• Problem
What is needed here is an exact repetition of the records below, beginning at the line that has "Партнеры (926, 1927)" and stopping after the line that has "Новости рынка (260, 592)".

• Record extracts

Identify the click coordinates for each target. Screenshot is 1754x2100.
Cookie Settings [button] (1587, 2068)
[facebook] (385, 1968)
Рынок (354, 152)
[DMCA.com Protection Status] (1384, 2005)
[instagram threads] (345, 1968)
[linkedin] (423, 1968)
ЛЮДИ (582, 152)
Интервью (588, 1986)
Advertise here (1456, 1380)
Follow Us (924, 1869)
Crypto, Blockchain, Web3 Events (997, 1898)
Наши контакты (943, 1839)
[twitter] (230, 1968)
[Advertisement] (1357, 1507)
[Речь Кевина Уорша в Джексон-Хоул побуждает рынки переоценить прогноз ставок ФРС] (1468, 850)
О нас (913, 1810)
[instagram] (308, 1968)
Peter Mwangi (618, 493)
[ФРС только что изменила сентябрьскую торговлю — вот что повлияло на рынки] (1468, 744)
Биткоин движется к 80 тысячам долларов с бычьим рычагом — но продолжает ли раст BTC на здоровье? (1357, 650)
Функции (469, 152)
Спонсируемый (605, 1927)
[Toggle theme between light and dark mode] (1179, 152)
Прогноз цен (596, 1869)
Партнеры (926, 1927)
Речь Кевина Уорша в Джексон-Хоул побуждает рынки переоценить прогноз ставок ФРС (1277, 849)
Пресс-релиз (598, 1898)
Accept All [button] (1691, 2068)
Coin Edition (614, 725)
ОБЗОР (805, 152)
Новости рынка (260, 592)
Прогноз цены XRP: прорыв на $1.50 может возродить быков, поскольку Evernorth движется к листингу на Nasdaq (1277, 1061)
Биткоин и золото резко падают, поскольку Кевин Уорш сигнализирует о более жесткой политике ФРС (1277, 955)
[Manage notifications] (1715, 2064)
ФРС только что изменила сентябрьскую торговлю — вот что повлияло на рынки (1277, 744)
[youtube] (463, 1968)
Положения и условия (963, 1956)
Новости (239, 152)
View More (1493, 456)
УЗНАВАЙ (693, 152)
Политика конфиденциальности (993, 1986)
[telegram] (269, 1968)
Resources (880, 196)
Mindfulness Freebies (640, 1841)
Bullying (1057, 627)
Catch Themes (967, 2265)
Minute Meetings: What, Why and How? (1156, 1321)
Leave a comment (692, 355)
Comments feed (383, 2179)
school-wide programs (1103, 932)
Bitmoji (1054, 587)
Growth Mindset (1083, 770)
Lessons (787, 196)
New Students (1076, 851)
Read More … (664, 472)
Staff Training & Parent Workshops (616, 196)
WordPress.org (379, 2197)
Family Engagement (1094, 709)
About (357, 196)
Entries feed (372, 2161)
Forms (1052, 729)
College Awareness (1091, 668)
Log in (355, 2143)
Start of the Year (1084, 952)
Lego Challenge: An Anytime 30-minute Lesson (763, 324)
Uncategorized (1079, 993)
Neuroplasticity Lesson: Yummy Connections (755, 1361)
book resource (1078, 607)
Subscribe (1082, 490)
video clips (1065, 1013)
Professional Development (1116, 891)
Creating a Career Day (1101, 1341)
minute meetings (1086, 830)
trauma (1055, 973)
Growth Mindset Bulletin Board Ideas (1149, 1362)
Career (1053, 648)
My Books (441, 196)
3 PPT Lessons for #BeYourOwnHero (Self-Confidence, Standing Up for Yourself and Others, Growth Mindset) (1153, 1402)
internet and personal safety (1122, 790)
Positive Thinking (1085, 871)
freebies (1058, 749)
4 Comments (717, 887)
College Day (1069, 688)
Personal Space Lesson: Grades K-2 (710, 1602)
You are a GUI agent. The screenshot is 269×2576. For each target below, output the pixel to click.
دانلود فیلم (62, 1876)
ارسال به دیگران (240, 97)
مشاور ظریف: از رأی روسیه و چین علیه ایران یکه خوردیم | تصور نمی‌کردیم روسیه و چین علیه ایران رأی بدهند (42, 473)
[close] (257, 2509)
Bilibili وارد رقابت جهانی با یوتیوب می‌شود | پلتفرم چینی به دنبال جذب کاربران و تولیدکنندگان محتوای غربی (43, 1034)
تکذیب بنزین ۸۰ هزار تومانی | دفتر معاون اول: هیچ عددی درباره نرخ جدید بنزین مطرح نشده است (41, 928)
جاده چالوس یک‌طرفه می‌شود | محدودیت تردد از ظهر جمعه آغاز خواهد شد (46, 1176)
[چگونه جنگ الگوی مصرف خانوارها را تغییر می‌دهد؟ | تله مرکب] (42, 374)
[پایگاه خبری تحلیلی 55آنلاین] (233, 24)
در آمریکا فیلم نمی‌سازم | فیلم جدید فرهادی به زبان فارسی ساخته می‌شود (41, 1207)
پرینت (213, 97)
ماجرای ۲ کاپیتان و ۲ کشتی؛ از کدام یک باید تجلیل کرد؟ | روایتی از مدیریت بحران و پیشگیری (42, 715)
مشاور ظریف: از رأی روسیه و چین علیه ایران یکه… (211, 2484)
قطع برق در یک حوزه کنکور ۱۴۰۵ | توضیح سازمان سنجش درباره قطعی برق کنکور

• Expected answer
Партнеры (926, 1927)
Речь Кевина Уорша в Джексон-Хоул побуждает рынки переоценить прогноз ставок ФРС (1277, 849)
Пресс-релиз (598, 1898)
Accept All [button] (1691, 2068)
Coin Edition (614, 725)
ОБЗОР (805, 152)
Новости рынка (260, 592)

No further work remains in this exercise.